We turned left onto another street my old directions Jones indicated would be parallel to our destination street.
I turned left (south) onto another street and back under the railroad tracks.
Buffalo has railroad tracks galore. Like Chicago it used to be a major railroad hub. There are lots of abandoned railroad rights-of-way.
The railroad was smack through the residential area. Seemed fairly busy too; I heard a train once.
Finally we turned back east onto Crescent Ave., the street we wanted, and began noting house-numbers.
Our target was a gambrel-roofed abode that had been thoroughly modernized and added to.
A deck had been built on back, with a hot-tub and an above-ground pool. Trash was in a hidden cul-de-sac I thoroughly investigated numerous times with various dogs. “You must be the Hugheses,” someone said. “Just go around back, and take a seat.”
An older guy from the nearby Rochester suburb of Penfield was there with his wife; the whole point of the meet-and-greet — they wanted to get a dog.
The Ohio Irish-Setter rescue lady brought four dogs — great; now I gotta turn down two.
One was a puppy, maybe six-seven months old. No puppies for us.
Another was “Charlie Brown,” a big lazy bozo that acted more like a Labrador-Retriever.
The third was “Rhett,” who was scared of all the other dogs. He finally had to be returned to his crate in the minivan; he was a nervous wreck.
Killian was a nervous wreck too; which is why I hate walking away from nervous wrecks.

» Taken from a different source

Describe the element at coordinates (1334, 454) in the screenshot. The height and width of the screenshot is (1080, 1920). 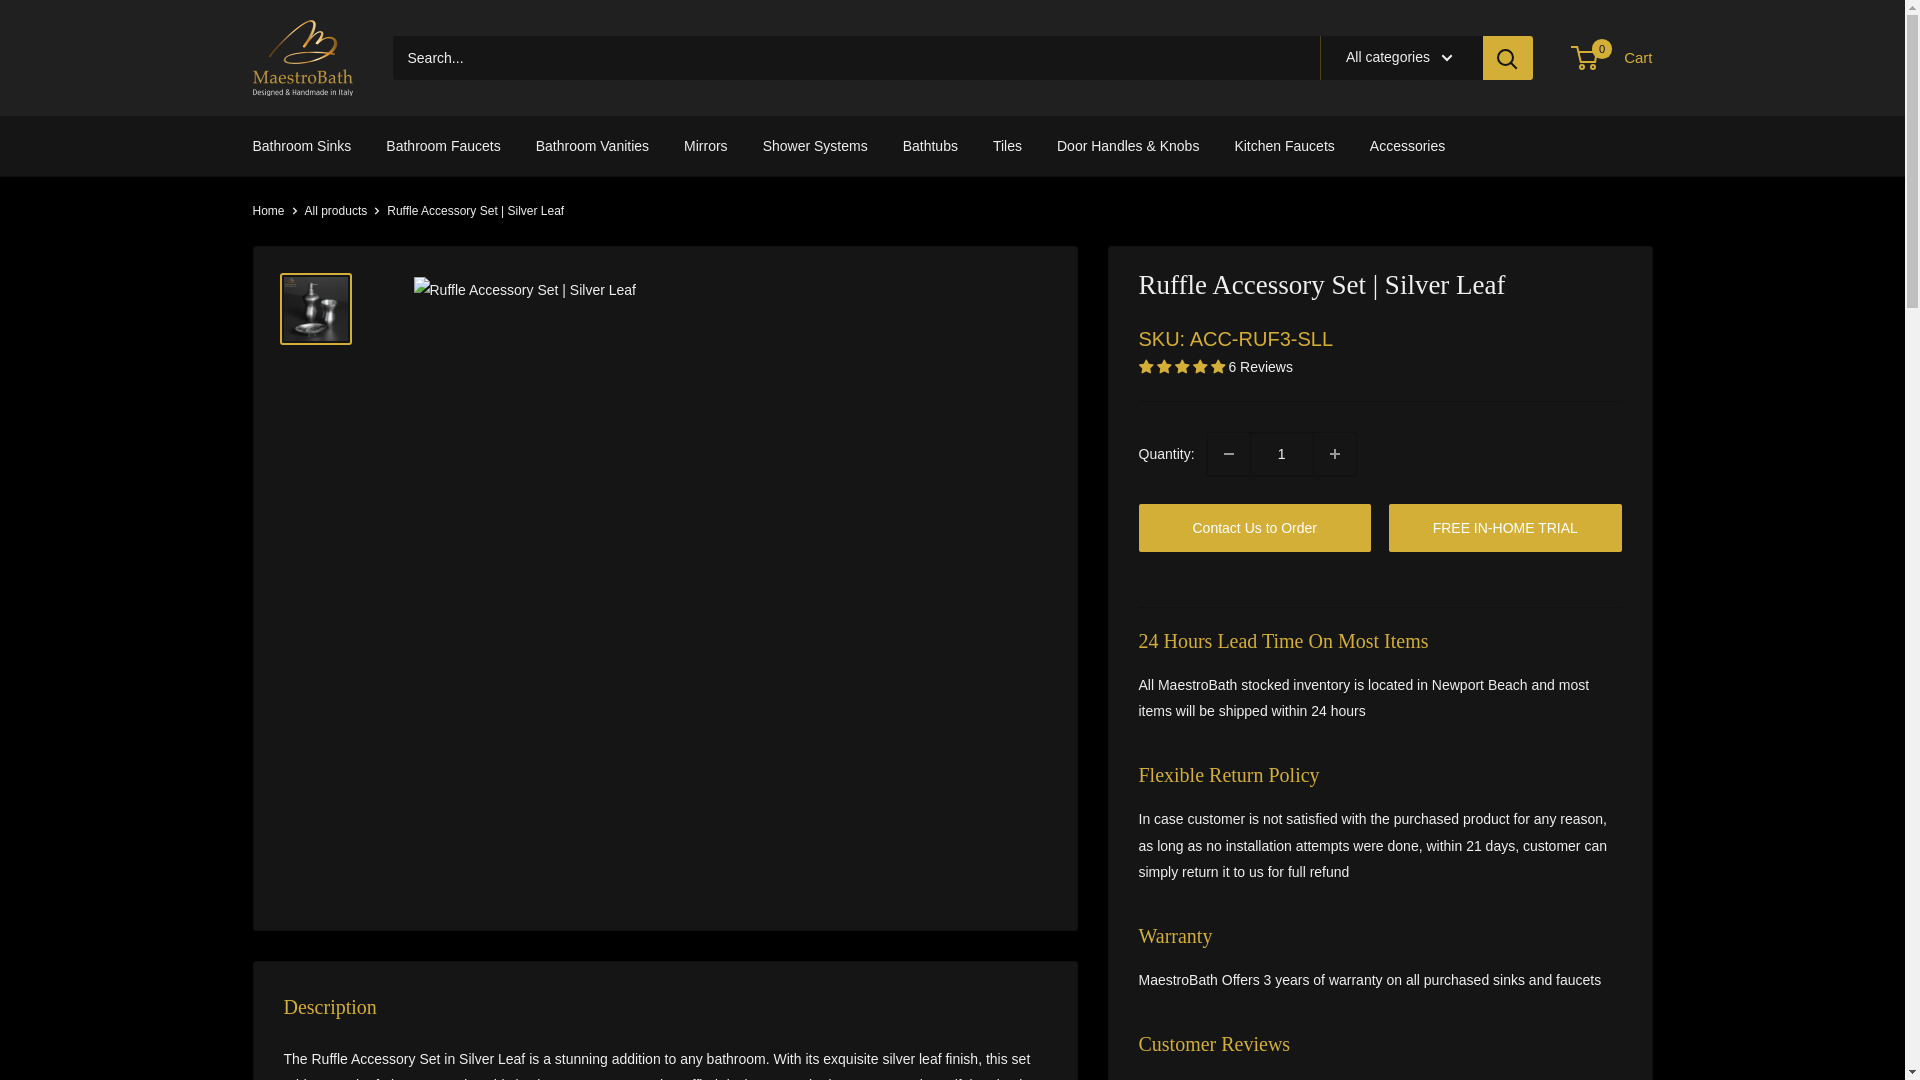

“Charlie Brown” hooked up with me right away — “a man’s dog,” they said — but kept wanting to lay down or go in the house.
But Scarlett is a happy spaz; the essence of Irish-Setter.
She started thumping her tail as soon as the side-door of the minivan opened.
“I don’t know how you could ever keep up with that wiggling monster,” the Penfield lady kept saying to me. “I know I couldn’t.”
“We just had a dog like this,” I said. “Extremely high-strung. That’s what we want.”
First choice was the Penfield people; we were only there by coincidence.
Around-and-around they went. I guess hubby was positive, but wife was up-in-the-air.
The puppy was alert, and quickly ascertained that a mirror wasn’t an enemy dog.
“If I wanted a puppy, I woulda taken that dog without hesitation,” Linda said.
(Photo by the so-called “old guy” with the dreaded and utterly reprehensible Nikon D100.)
Finally, after over two hours of hemming and hawing: “I guess we’ll give it a shot.” said the Penfield wife.
Their idea is to train the puppy as a therapy-dog, which may or may not work.
After all, it is an Irish-Setter.
She also was worried the puppy might charge through their Invisible-Fence.
“A puppy is less likely to do that,” the rescue-lady said.
“A puppy can be trained, and their threshold of pain is lower.”
“An adult dog that has already charged through an Invisible-Fence in pursuit of critters will do it again.”
So back on the Thruway with Scarlett in our crate.
She’s a fairly large dog, so was cramped.
Now that we have her home, I’ve already walked her on our paths.
She keeps jumping on me: “Let’s do that again, Boss.”
What’s most depressing is walking away from Rhett — that nervous dog needs a home.
And poor Charlie-Brown.
Already returned from one placement that didn’t work out, and still without a home.
“Well, you can always take all three,” the rescue-lady said.
“One dog is enough,” I said; “and we go with the spaz.”
“That tail sold me as soon as I heard it,” I said.
“Looks like that other couple got what they wanted,” the Penfield people probably said.
“Did you see that dog bouncing and wiggling all over? I could never handle a dog like that.”
(They probably shoulda taken Charlie Brown — I bet that puppy grows into a high-strung dog; he’s a field-setter, like Killian. A therapy-dog has to be laid-back.)